Finance Bill 2023 Kenya: Kenyan Content Creators Criticize Finance Bill

Finance bill 2023 Kenya is generating a bunch of controversies as Kenyan Content Creators rain heavy criticism on the bill which includes several proposals targeted at generating additional revenue at their detriment.

As part of efforts to widen the country’s tax base, Kenya’s finance bill of 2023 targets areas that were initially untaxed but has since flourished.

One of the targeted areas is Online Content Creation but content creators such as bloggers, YouTubers, and social media influencers have since opposed this idea, stating that not only is it high, it is also unwarranted.

Finance Bill 2023 Kenya:  Content Creators To Pay 15% Withholding Tax

Part of the proposed taxes in Kenya’s finance bill of 2023 is a 15% withholding tax imposed on income generated from online content creation.

Among the digital content monetization that the tax will apply to is income earned from promoting and advertising products and services online, such as sponsorships, affiliate marketing, merchandise sales, and paid subscriptions.

Content creators are required by law to register with tax authorities and do the needful.

Meanwhile, a famous comedian, Eric Omondi, is spearheading the opposition of this particular proposal, pointing out the government’s hypocrisy, in the sense that they never did anything to help the industry but now that it is flourishing, they want to take from it.

Economists Weigh In

According to economists, Mr.
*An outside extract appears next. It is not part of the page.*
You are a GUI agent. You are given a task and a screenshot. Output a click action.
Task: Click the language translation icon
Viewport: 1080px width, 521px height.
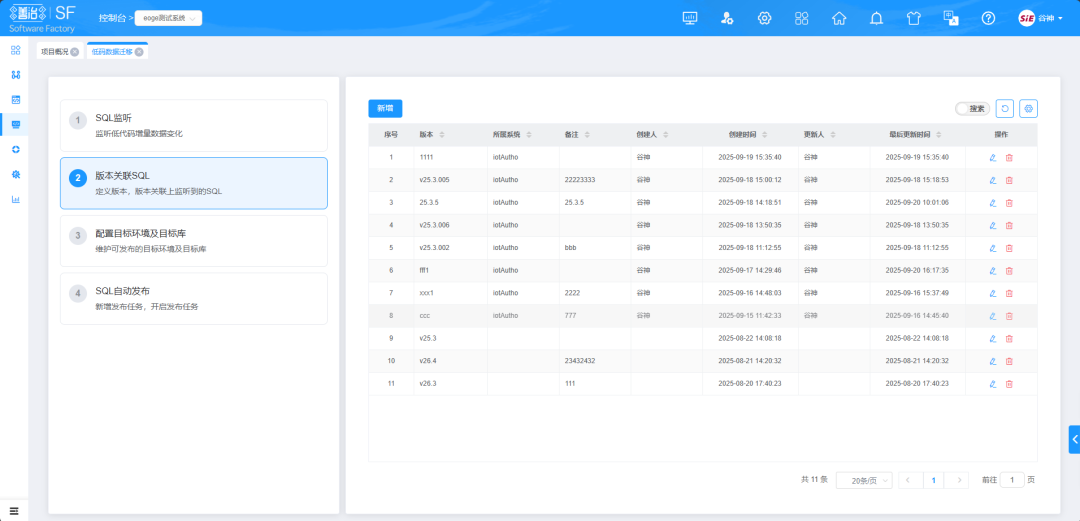[951, 18]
Eric Odera in particular, not only will the 15% withholding tax wreak havoc on the growth of the digital economy, it will also lead to double taxation.

Odera explained that since this is just a withholding tax, it means at the end of the year, online content creators will be required to do auditing which will then lead to them paying what is known as a final tax.

Proposed Tax Will Hinder The Goal Of $40 smartphones

Another proposed tax in the financial bill is a tax imposed on imported raw materials used to build devices like smartphones.

The Kenyan government has a plan to start building smartphones locally, which wouldn’t cost more than $40 but partners involved in the project have alerted them that the new taxes will hinder its execution.